- _Text shown_
Explain me definite integral...

Question

So, as the derivative is a tangent of an angle between the $x$-axis and the corresponding tangent line, how can we represent an indefinite integral, and why is the area (definite integral) of, for example, $y=x^2+1$ from $-1$ to $1$ observed below the parabola?

Answer 1

The same way the derivative of a function is defined as $$\lim_{\delta x\to 0} \frac{f(x+\delta x) - f(x)}{\delta x}$$

The definite integral $\displaystyle\int_a^b f(x) \ dx$ is defined as $$\lim_{n\to\infty} \sum_{i=1}^n f(x_i) \delta x$$

where $\delta x = \dfrac{b-a}{n}$ and $x_i = a + i\delta x$.

- _Tasks and exercises_
(a) Answer these from the thread on definite integrals:
(i) Which function and interval does the question use as its example?
(ii) In Answer 1, what is δx set equal to?
(iii) In Answer 1, what limit is taken in the definition of the definite integral?
(b) Carry on the thread on definite integrals from the point where it stops.
The data after this point is separate from the thread on definite integrals.

- _Recorded information_
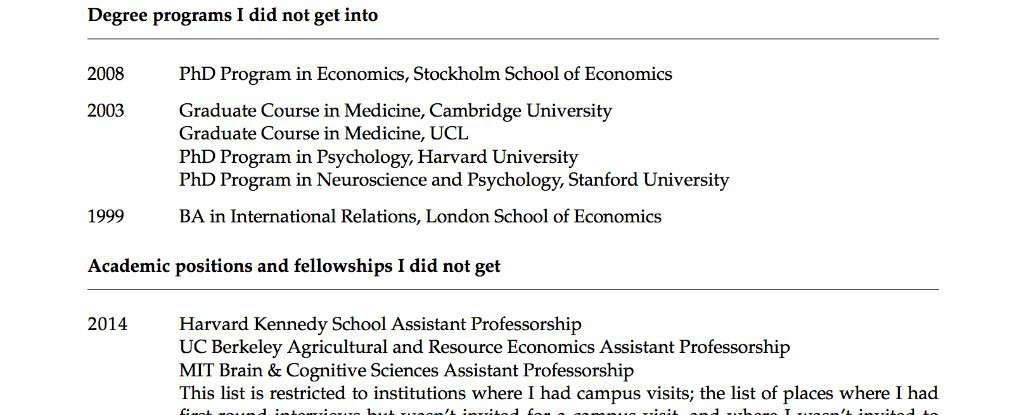Select the Harvard Kennedy School Assistant Professorship line
The width and height of the screenshot is (1024, 415).
coord(380,324)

- _Results of the exercise_
(a)
(i) y = x^2 + 1, from -1 to 1
(ii) (b − a)/n
(iii) n → ∞

(b)
The above sum is quite intuitive if you think about it. Suppose you have a curve. The area under that curve can be approximated by drawing $n$ very small rectangles of equal width up to the point where the touch the curve. If you want to find the area under the curve over $[a,b]$ then it can be approximated as the sum of all $n$ little rectangles which you've drawn under the curve. The width of the rectangle let us call $\delta x$ where $\delta x = \dfrac{b-a}{n}$ as it is the width of the interval divided by the number of divisions you want to approximate the area. The height of the rectangle will be $f(x)$ evaluated at that point i.e. $f(a+i\delta x)$ where $i\in\{1,2,\cdots ,n\}$. As we let $n\to\infty$ we get a better and better approximation for the area under the curve.

If this explanation isn't very clear/ you want to know more: google Riemann sum.

EDIT: EXAMPLE

Using the above definition for the definite integral, calculate $\int_0^2 x^2 \ dx$.

We have our lower limit, $a$, is 0 and our upper limit, $b$, is 2. Now, we want to approximate the area under the graph of $x^2$ over $[0,2]$ so we split up the area under the graph into $n$ rectangles of equal width $\dfrac{b-a}{n} = \dfrac{2-0}{n} = \dfrac{2}{n}$.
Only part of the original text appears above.